Difensore d'ufficio, il tentativo di recupero del credito va compensato

Lo ha chiarito la Corte di cassazione, con l'ordinanza n. 7275 depositata oggi

di Francesco Machina Grifeo

Il difensore d'ufficio di un imputato in un processo penale ha diritto, in sede di esperimento della procedura di liquidazione dei propri compensi professionali, anche al rimborso delle spese, dei diritti e degli onorari relativi alle procedure di recupero del credito non andate a buon fine. Lo ha chiarito la Corte di cassazione, con l'ordinanza n. 7275 depositata oggi, accogliendo con rinvio il ricorso di un legale.

Per il Tribunale di Ferrara, in linea di principio, era dovuto il rimborso delle sole spese sostenute per l'attività di recupero e non anche degli onorari. Tuttavia nel caso specifico, in difetto di prove, non poteva accordarsi neppure quello.

Proposto ricorso, la II Sezione civile l'ha accolto affermando che la liquidazione anche degli onorari per l'attività professionale di recupero «risulta del tutto coerente con la lettera dell'art. 116 D.P.R. n. 115/2002 e con la sua stessa ratio, poiché l'estensione della liquidazione anche ai compensi e agli esborsi resisi necessari per la conseguente procedura esecutiva, ancorché rimasta infruttuosa, si giustifica per riferirsi strumentalmente e funzionalmente ad una precedente attività professionale comunque resa (anche) nell'interesse dello Stato».
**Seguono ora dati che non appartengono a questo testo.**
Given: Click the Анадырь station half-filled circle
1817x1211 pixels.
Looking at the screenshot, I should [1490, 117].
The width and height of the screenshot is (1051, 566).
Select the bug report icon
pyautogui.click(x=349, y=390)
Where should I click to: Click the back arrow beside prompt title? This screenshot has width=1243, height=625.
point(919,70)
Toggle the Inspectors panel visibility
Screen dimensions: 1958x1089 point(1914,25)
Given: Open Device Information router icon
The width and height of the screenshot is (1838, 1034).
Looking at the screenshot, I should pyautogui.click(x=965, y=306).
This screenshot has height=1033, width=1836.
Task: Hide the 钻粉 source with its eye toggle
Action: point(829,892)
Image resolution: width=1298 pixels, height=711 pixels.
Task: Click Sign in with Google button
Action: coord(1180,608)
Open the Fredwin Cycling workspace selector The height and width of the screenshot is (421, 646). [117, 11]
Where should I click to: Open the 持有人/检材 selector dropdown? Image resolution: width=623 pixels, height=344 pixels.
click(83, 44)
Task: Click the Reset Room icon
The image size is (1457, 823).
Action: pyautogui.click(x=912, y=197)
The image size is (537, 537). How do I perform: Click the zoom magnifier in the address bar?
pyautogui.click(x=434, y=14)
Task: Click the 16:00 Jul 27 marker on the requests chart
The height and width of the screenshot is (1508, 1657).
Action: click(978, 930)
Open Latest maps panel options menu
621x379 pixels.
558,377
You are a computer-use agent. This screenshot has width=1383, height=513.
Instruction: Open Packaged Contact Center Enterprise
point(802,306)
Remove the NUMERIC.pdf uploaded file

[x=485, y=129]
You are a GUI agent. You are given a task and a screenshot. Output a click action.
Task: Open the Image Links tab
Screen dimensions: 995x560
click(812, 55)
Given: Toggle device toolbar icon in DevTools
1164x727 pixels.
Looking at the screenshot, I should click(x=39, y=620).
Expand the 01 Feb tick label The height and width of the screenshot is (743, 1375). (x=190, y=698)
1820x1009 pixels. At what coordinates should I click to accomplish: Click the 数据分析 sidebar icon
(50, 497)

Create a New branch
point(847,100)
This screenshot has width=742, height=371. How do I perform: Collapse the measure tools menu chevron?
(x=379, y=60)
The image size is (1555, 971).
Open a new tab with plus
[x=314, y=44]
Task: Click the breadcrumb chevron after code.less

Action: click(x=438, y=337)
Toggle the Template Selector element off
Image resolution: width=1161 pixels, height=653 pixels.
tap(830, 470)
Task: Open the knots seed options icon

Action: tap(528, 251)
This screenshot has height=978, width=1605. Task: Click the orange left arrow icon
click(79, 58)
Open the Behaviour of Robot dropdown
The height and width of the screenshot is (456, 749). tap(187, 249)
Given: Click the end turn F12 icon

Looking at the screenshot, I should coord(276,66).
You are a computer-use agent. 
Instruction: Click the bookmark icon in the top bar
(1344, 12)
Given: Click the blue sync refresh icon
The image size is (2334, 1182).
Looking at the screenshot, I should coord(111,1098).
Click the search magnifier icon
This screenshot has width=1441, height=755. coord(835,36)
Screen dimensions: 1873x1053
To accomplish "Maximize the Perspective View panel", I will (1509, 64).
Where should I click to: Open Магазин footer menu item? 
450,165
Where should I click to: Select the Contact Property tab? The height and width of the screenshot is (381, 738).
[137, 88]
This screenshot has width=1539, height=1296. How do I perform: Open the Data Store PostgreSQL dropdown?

La Corte ricorda poi che «il difensore d'ufficio non può ottenere la liquidazione dell'onorario a carico dell'erario senza dimostrare di aver effettuato un vano e non pretestuoso tentativo di recupero (nella specie attraverso l'emissione del decreto ingiuntivo, l'intimazione dell'atto di precetto ed il verbale di pignoramento immobiliare negativo), ma non è tenuto a provare anche l'impossidenza dell'assistito, che si risolverebbe in un onere eccessivo e non funzionale all'istituto della difesa d'ufficio» (Cass. n. 8359/2020).

E che in tema di opposizione avverso il provvedimento di liquidazione del compenso professionale, il giudice (di cui all'art. 15 del d.lgs. n. 150 del 2011) «ha il potere-dovere di richiedere gli atti, i documenti e le informazioni necessarie ai fini della decisione, dovendo la locuzione "può", contenuta in tale norma, essere intesa non come espressione di mera discrezionalità, bensì come potere-dovere di decidere causa cognita, senza limitarsi a fare meccanica applicazione della regola formale del giudizio fondata sull'onere della prova» (Cass. n. 23133/2021).

Da qui il duplice errore in cui è incorso il giudice dell'opposizione, il quale, investito della richiesta di rimborso comprensiva degli onorari, «invece di assumere posizioni di principio, avrebbe dovuto verificare se il difensore avesse dimostrato di aver esperito inutilmente le procedure per il recupero dei crediti professionali; e dinanzi al dubbio sulla sufficienza della prova richiesta avrebbe dovuto fare uso dei poteri accordati dall'art. 15 del d.lgs. n. 150 del 2011».